## Ejercicios
**A.** Responde a partir del texto sobre la crisis argentina:
(i) ¿Qué lugar llegó a ocupar Argentina en América Latina?
(ii) ¿Qué país tomó como ejemplo el gobierno de Cristina Kirchner para frenar la inflación?
(iii) ¿Qué porcentaje se cobró a las compras con tarjeta de crédito en el exterior?
**B.** Prolonga el texto sobre la crisis argentina a partir del punto en que termina.

¿Cómo un país, que a inicios del siglo XX se caracterizó por ostentar niveles de vida similares a los de las naciones desarrolladas, pudo terminar 100 años después en la peor crisis de su historia? La debacle argentina no debe estudiarse únicamente como un ejercicio académico. Los impactos sociales de la misma han sido lo suficientemente profundos como para repensar, no solo las estrategias de desarrollo, sino también evaluar, una vez más, la arquitectura financiera internacional, así como la consistencia de las políticas económicas que implementan los países.
La verdad es que Argentina jamás se recuperó de la crisis de principios de siglo. Nunca se pudo levantar y volver a ser lo que alguna vez fue: el país con el mejor estándar de vida de América Latina. Lo que sucedió fue que las personas se fueron adaptando y aceptando la nueva realidad. Lo que una vez fue una fuerte clase media se transformó en los nuevos pobres que fueron a engrosar las filas de pobre preexistentes.
Para poner un freno al problema de la inflación, el gobierno de Cristina Kirchner siguió el ejemplo de Venezuela, redoblar los controles sobre la economía. A partir de 2011 estableció un sistema que hizo casi imposible comprar dólares para los ciudadanos, llamado popularmente "cepo cambiario". Entre otras cosas, prohibió la compra de dólares para atesoramiento y estableció un cobro del 35% para las compras con tarjeta de crédito en el exterior.

## Datos proporcionados
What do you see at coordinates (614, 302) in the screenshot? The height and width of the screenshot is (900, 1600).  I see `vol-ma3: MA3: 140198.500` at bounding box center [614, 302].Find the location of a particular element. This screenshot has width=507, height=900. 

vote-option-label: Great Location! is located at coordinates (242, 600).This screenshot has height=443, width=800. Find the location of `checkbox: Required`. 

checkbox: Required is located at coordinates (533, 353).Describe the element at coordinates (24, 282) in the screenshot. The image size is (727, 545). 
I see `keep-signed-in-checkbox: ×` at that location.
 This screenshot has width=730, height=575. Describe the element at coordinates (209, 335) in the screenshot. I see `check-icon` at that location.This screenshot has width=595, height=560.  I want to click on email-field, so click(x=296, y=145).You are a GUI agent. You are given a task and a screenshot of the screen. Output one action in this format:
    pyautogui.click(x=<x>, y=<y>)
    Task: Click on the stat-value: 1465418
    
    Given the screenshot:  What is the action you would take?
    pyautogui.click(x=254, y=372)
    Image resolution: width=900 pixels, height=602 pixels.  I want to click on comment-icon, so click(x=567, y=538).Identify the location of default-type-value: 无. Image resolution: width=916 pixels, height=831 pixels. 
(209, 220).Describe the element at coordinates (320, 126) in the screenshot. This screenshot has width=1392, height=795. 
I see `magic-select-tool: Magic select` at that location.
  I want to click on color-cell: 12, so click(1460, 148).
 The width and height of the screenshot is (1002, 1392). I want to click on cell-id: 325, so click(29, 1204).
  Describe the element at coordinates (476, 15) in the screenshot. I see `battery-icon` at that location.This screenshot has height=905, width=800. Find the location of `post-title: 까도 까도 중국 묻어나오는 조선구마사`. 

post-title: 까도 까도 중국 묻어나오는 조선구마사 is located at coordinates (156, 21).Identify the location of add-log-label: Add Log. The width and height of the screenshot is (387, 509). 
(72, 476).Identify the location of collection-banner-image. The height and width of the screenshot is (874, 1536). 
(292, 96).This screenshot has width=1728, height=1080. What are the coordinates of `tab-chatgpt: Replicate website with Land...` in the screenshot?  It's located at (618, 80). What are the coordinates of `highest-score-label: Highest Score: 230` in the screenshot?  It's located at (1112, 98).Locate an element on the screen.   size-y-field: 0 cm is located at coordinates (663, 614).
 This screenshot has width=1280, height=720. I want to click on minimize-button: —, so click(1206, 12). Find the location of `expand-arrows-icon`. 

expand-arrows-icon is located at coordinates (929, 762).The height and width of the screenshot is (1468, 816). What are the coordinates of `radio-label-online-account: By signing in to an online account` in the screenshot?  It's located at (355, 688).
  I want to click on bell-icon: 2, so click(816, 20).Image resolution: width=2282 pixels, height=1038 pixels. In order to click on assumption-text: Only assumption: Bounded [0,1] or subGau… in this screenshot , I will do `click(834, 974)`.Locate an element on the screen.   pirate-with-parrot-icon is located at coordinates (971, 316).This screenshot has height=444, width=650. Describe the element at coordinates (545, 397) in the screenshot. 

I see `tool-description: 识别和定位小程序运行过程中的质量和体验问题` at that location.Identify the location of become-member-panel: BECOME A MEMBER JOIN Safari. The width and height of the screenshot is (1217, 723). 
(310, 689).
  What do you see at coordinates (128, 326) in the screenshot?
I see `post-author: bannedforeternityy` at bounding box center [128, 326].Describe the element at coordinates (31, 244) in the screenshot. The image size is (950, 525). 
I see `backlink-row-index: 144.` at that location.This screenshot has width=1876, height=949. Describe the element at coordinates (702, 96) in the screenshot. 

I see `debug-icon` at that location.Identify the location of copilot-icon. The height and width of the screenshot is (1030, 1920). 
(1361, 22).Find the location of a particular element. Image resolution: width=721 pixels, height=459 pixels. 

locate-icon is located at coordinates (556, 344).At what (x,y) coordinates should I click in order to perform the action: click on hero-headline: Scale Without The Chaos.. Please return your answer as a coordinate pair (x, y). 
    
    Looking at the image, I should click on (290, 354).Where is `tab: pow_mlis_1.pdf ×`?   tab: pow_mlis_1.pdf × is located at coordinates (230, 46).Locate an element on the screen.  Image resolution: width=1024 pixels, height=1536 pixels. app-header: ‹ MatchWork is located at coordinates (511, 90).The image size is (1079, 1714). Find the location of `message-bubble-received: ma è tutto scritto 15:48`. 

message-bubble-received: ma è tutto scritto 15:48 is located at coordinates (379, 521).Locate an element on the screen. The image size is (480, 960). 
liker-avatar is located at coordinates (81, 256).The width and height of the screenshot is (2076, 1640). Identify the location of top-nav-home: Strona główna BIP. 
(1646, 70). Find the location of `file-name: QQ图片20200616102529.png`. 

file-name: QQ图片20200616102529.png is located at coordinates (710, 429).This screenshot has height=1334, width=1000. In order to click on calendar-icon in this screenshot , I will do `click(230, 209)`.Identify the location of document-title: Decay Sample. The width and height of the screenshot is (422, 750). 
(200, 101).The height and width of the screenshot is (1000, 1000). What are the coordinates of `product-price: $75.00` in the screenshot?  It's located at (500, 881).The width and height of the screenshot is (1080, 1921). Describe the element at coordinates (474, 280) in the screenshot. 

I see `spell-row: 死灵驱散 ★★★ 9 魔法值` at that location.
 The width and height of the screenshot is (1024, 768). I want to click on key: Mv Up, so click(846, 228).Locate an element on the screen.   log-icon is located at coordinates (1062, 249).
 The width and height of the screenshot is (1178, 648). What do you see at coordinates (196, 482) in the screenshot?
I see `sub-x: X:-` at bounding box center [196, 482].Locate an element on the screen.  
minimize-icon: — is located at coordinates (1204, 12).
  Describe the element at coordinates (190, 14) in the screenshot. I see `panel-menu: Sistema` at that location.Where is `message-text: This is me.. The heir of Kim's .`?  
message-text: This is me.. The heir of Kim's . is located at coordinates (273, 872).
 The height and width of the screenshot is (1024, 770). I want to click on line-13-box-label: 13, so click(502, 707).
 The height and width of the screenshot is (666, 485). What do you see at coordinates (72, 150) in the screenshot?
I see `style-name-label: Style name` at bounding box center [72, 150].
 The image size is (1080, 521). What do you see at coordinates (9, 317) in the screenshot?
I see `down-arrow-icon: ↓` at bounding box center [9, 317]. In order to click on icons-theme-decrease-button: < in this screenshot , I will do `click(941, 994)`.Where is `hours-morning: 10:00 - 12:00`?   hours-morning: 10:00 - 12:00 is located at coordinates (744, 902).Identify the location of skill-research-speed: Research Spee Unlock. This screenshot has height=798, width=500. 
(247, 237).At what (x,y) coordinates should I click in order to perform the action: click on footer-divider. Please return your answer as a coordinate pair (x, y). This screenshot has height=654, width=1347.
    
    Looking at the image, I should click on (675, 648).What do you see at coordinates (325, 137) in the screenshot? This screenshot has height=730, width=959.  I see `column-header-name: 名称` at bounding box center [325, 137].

## Soluciones
**A.**
(i) Fue el país con el mejor estándar de vida de América Latina.
(ii) Venezuela.
(iii) El 35%.

**B.**
Desde su implementación, las reservas internacionales cayeron más de 20,000 millones de dólares, hasta su nivel más bajo en siete años. Además, se disparó el precio del mercado de divisas paralelo, cuya brecha con el oficial llegó en su momento al 100%. Esto obligó al gobierno a acelerar el ritmo de devaluación.
Las reformas en el mercado laboral implementadas durante la primera mitad de los ’90 no introdujeron suficiente flexibilidad para permitir a la economía ajustar ante los shocks. Los síntomas se hacen cada vez más evidentes: medidas arbitrarias del gobierno argentino para frenar la fuga de capitales, incluyendo obligar a exportadores e inversionistas a repatriar fondos en dólares, trabas y controles a las importaciones, y una de las más originales: prohibir la importación de libros bajo pretextos medioambientales.